── EXTRACTED DATA

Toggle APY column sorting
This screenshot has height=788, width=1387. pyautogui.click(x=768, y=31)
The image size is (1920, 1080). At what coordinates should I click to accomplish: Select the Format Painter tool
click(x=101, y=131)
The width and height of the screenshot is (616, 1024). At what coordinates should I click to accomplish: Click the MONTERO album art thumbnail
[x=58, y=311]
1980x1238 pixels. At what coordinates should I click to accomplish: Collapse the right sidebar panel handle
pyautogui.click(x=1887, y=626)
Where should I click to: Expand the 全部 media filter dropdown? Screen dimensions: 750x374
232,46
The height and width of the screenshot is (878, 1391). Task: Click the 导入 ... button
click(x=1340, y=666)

────

= PROBLEM REQUIREMENTS =
Rewrite all the rows above, swapping "accomplish" for "achieve" and leaving every other word unchanged.

= RESULT =
Toggle APY column sorting
This screenshot has height=788, width=1387. pyautogui.click(x=768, y=31)
The image size is (1920, 1080). At what coordinates should I click to achieve: Select the Format Painter tool
click(x=101, y=131)
The width and height of the screenshot is (616, 1024). At what coordinates should I click to achieve: Click the MONTERO album art thumbnail
[x=58, y=311]
1980x1238 pixels. At what coordinates should I click to achieve: Collapse the right sidebar panel handle
pyautogui.click(x=1887, y=626)
Where should I click to: Expand the 全部 media filter dropdown? Screen dimensions: 750x374
232,46
The height and width of the screenshot is (878, 1391). Task: Click the 导入 ... button
click(x=1340, y=666)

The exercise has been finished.